== SOURCE INFORMATION
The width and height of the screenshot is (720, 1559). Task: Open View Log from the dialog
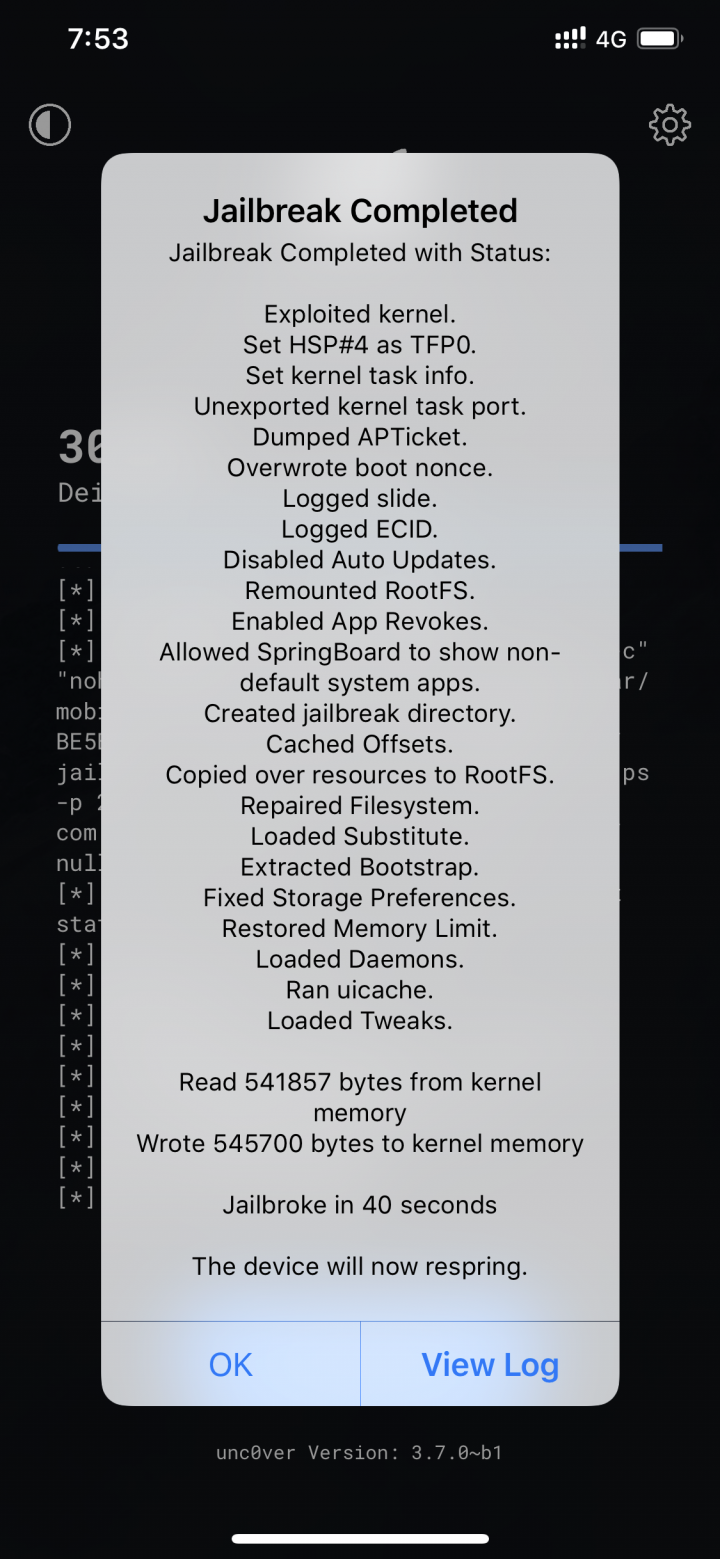point(490,1364)
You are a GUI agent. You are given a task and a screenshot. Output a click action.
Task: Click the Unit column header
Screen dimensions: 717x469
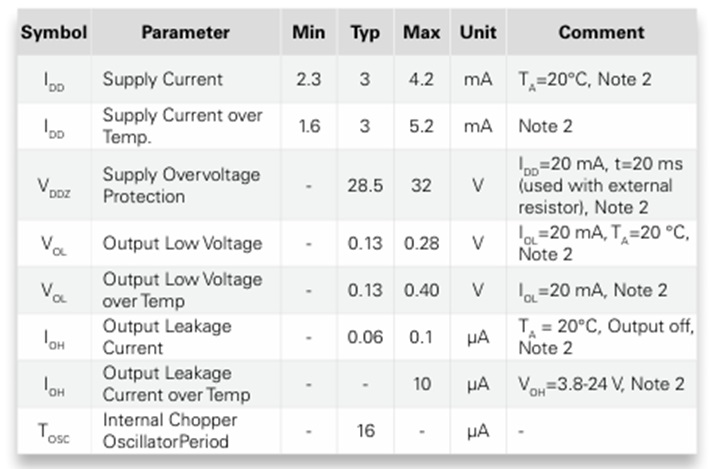pyautogui.click(x=478, y=33)
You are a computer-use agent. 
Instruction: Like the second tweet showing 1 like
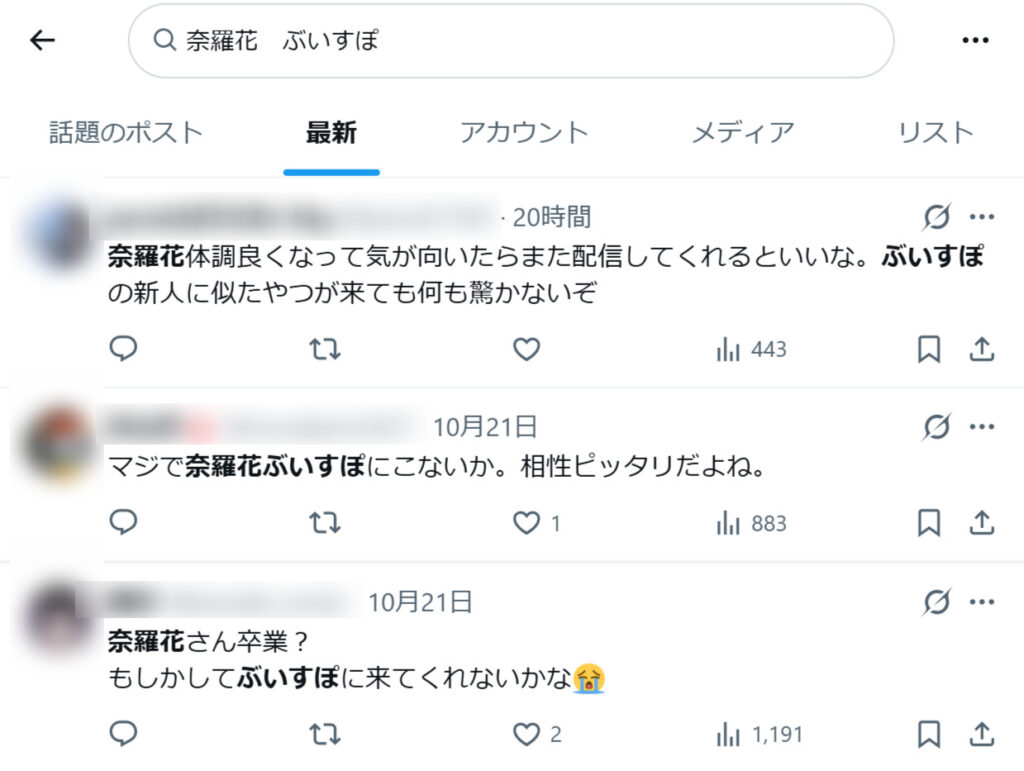tap(526, 522)
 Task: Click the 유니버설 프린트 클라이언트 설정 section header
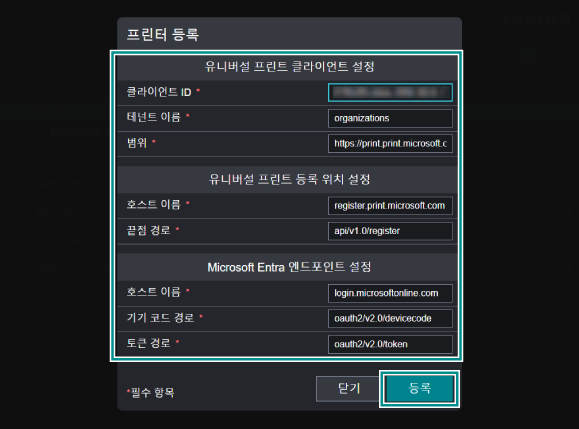[x=290, y=67]
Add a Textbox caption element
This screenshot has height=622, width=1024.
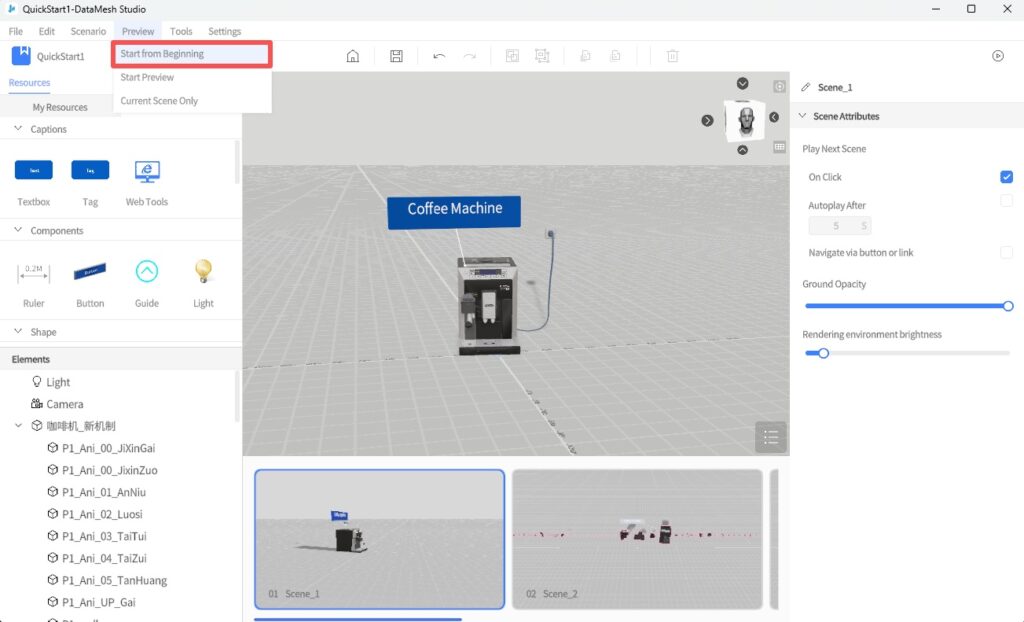click(x=34, y=171)
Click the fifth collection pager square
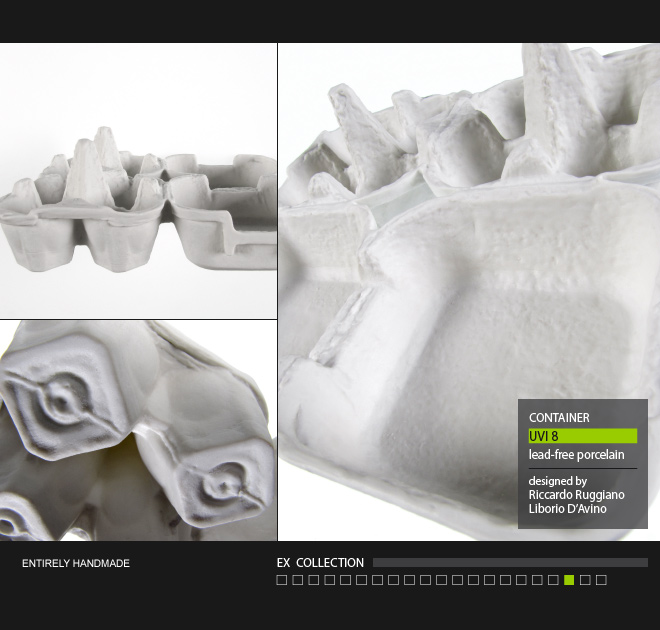 (346, 580)
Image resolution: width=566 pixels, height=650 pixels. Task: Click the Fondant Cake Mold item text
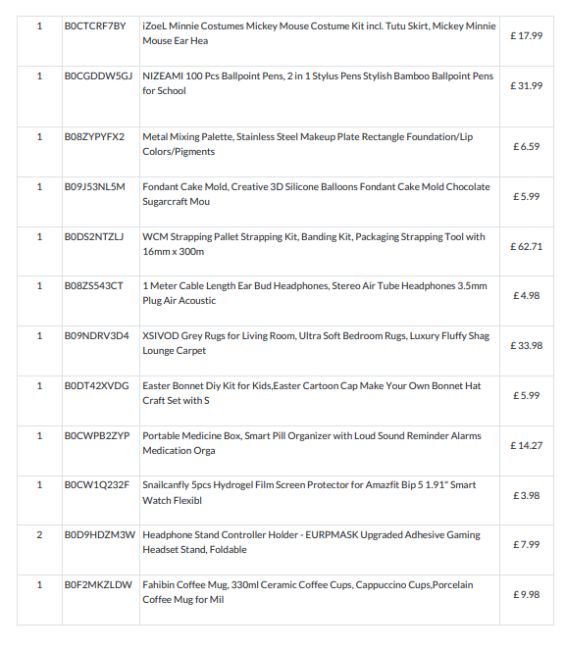click(x=316, y=194)
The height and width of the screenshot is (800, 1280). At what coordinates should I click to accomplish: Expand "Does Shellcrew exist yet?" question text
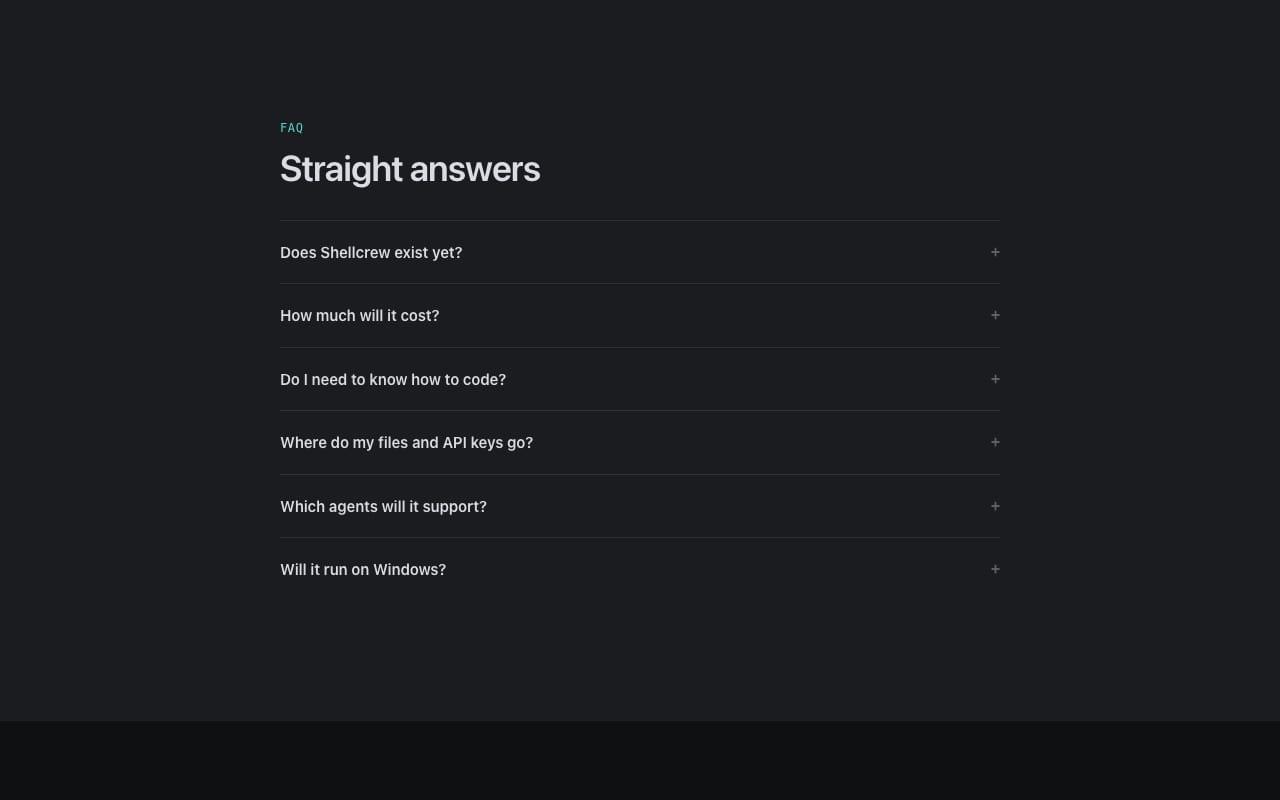[371, 253]
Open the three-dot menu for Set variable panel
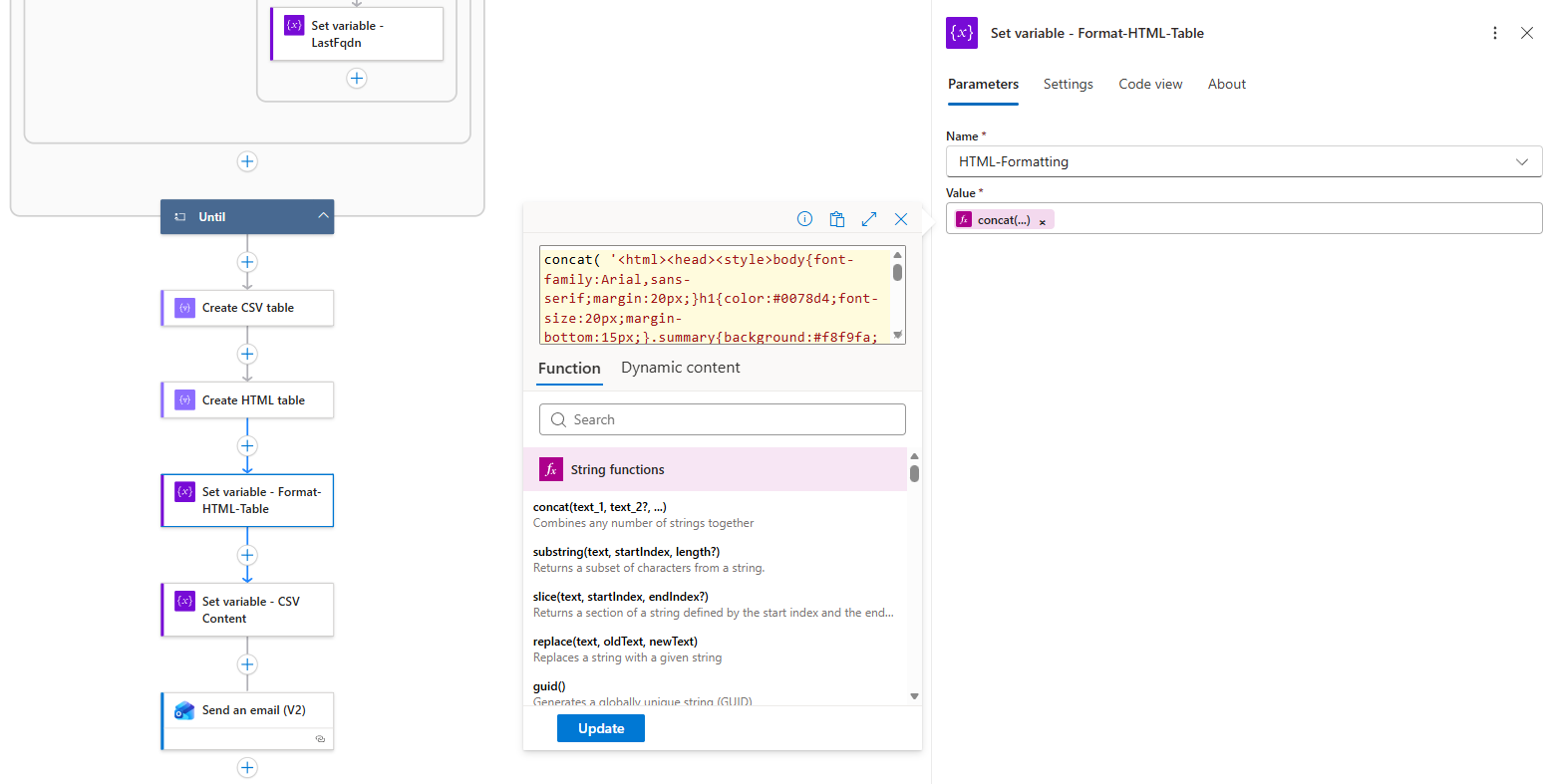The width and height of the screenshot is (1544, 784). pos(1494,33)
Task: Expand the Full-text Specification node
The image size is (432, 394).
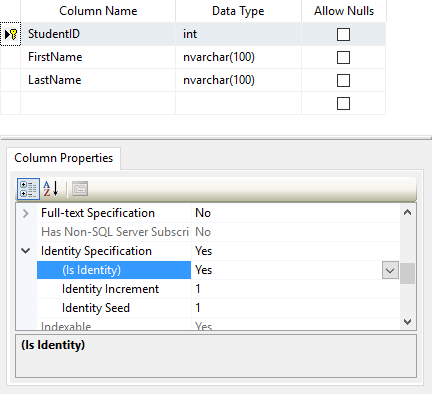Action: pyautogui.click(x=26, y=213)
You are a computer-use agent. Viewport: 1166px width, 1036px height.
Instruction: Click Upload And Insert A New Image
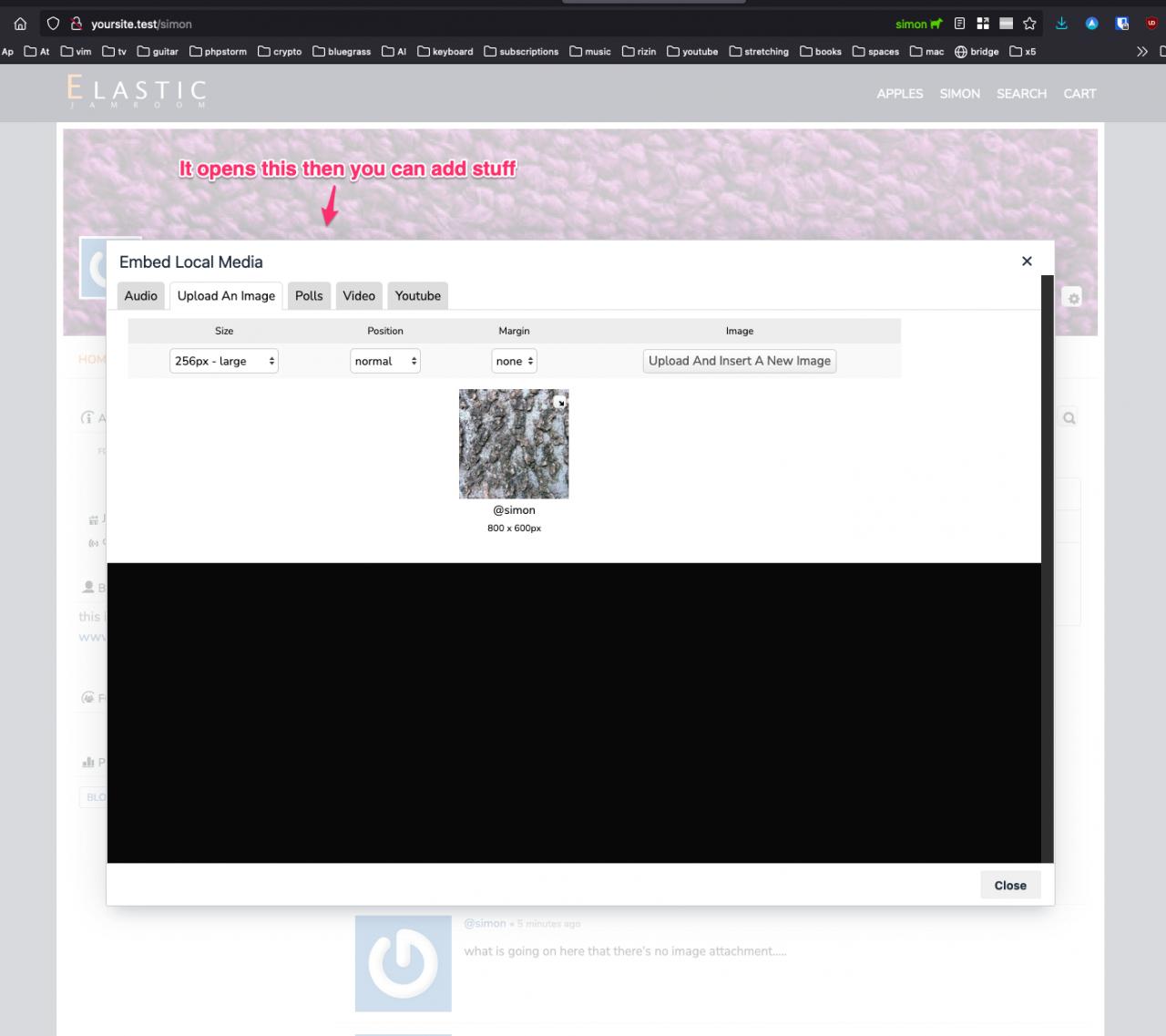pos(739,361)

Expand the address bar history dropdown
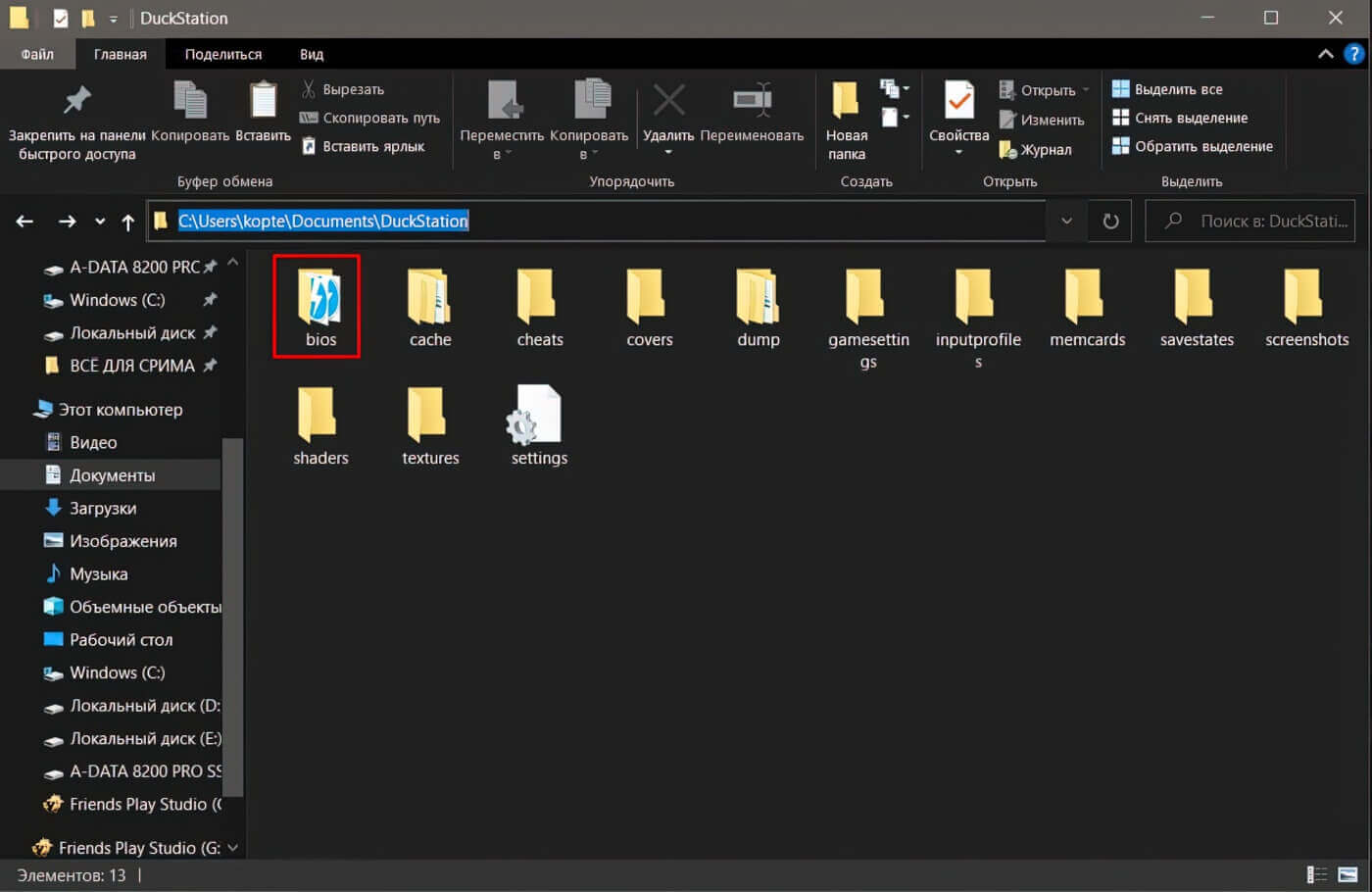(1066, 222)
====
ASSIGNMENT: When you transcribe the entries above, keep every word exact and leave out the pictures.

RESULT FOR THIS TASK:
The width and height of the screenshot is (720, 1559). Task: Open View Log from the dialog
point(490,1364)
You are a GUI agent. You are given a task and a screenshot. Output a click action.
Task: Click the Unit column header
Screen dimensions: 717x469
pyautogui.click(x=478, y=33)
You are a computer-use agent. 
Instruction: Like the second tweet showing 1 like
tap(526, 522)
 Task: Click the 유니버설 프린트 클라이언트 설정 section header
[x=290, y=67]
Add a Textbox caption element
This screenshot has height=622, width=1024.
click(x=34, y=171)
Click the fifth collection pager square
 (346, 580)
Image resolution: width=566 pixels, height=650 pixels. Task: Click the Fondant Cake Mold item text
click(x=316, y=194)
The height and width of the screenshot is (800, 1280). At what coordinates should I click to accomplish: Expand "Does Shellcrew exist yet?" question text
[371, 253]
Open the three-dot menu for Set variable panel
The width and height of the screenshot is (1544, 784). pos(1494,33)
Task: Expand the Full-text Specification node
The image size is (432, 394).
Action: pyautogui.click(x=26, y=213)
You are a computer-use agent. Viewport: 1166px width, 1036px height.
Instruction: Click Upload And Insert A New Image
pos(739,361)

Expand the address bar history dropdown
(1066, 222)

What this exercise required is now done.